You'll also need to create a batch creator object which creates the actual batch writers.

public class JdbcWriterBatchCreator implements BatchCreator<JdbcWriter> {

  @Override
  public CloseableRecordBatch getBatch(ExecutorFragmentContext context, JdbcWriter config, List<RecordBatch> children)
    throws ExecutionSetupException {
    assert children != null && children.size() == 1;

    return new WriterRecordBatch(config, children.iterator().next(), context,
      new JdbcRecordWriter (config.getPlugin().getDataSource(), null, config.getTableName(), config));
  }
}

The example above from the JDBC plugin is a single threaded example.
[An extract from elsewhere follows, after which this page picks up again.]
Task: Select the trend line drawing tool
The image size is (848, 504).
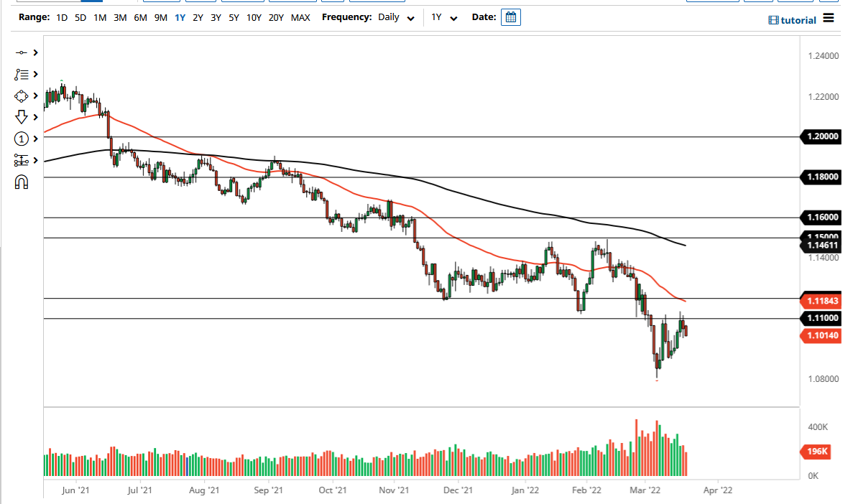Action: [22, 52]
However, you could implement this such that multiple batch readers would be created.

The final step is to implement a class which extends the AbstractRecordWriter interface. This interface was originally meant for writing files, so not all of these methods will line up well with other storage plugins. In any event, you will have to implement the following methods:

  • init(Map<String, String> writerOptions): This function is called once when the first RecordBatch is created. This function could be used to establish connections or do other preparatory work.
  • updateSchema(VectorAccessible batch): The updateSchema() function is also called once when the schema is actually created or updated. It is unclear whether this function is called during each batch.
  • startRecord(): Called at the beginning of each record. This corresponds to the beginning of a record row.
  • endRecord(): Called at the end of each row record.
  • abort(): Called in the event the writing did not succeed.
  • cleanup(): This is called at the end of a successful batch. For the JDBC plugin, this is where the actual INSERT query is executed.

Once you've implemented these methods, you should put a breakpoint in each one, run your unit test and see that all the functions are being hit.

Now the bad news, you‘ll need to create functions which overwrite the converters for all data types. You can do this with a FreeMarker template, but you’ll have to have one function for each data type, and for each mode, NULLABLE, REQUIRED, and REPEATED. Which data types you‘ll need to implement will depend on what data types are supported in your source system. If you don’t implement a particular converter function, the user will receive an error stating that the particular data type is not supported.

  @Override
  public FieldConverter getNewNullableIntConverter(int fieldId, String fieldName, FieldReader reader) {
    return new NullableIntJDBCConverter(fieldId, fieldName, reader, fields);
  }

  public class NullableIntJDBCConverter extends FieldConverter {
    private final NullableIntHolder holder = new NullableIntHolder();

    public NullableIntJDBCConverter(int fieldID, String fieldName, FieldReader reader, List<JdbcWriterField> fields) {
      super(fieldID, fieldName, reader);
      fields.add(new JdbcWriterField(fieldName, MinorType.INT, DataMode.OPTIONAL));
    }

    @Override
    public void writeField() {
      if (!reader.isSet()) {
        rowList.add("null");
        return;
      }
      reader.read(holder);
      rowList.add(holder.value);
    }
  }

  @Override
  public FieldConverter getNewIntConverter(int fieldId, String fieldName, FieldReader reader) {
    return new IntJDBCConverter(fieldId, fieldName, reader, fields);
  }

  public class IntJDBCConverter extends FieldConverter {
    private final IntHolder holder = new IntHolder();

    public IntJDBCConverter(int fieldID, String fieldName, FieldReader reader, List<JdbcWriterField> fields) {
      super(fieldID, fieldName, reader);
      fields.add(new JdbcWriterField(fieldName, MinorType.INT, DataMode.REQUIRED));
    }

    @Override
    public void writeField() {
      reader.read(holder);
      rowList.add(holder.value);
    }
  }

That‘s it! You’re done! Now write a bunch of unit tests and make sure it works!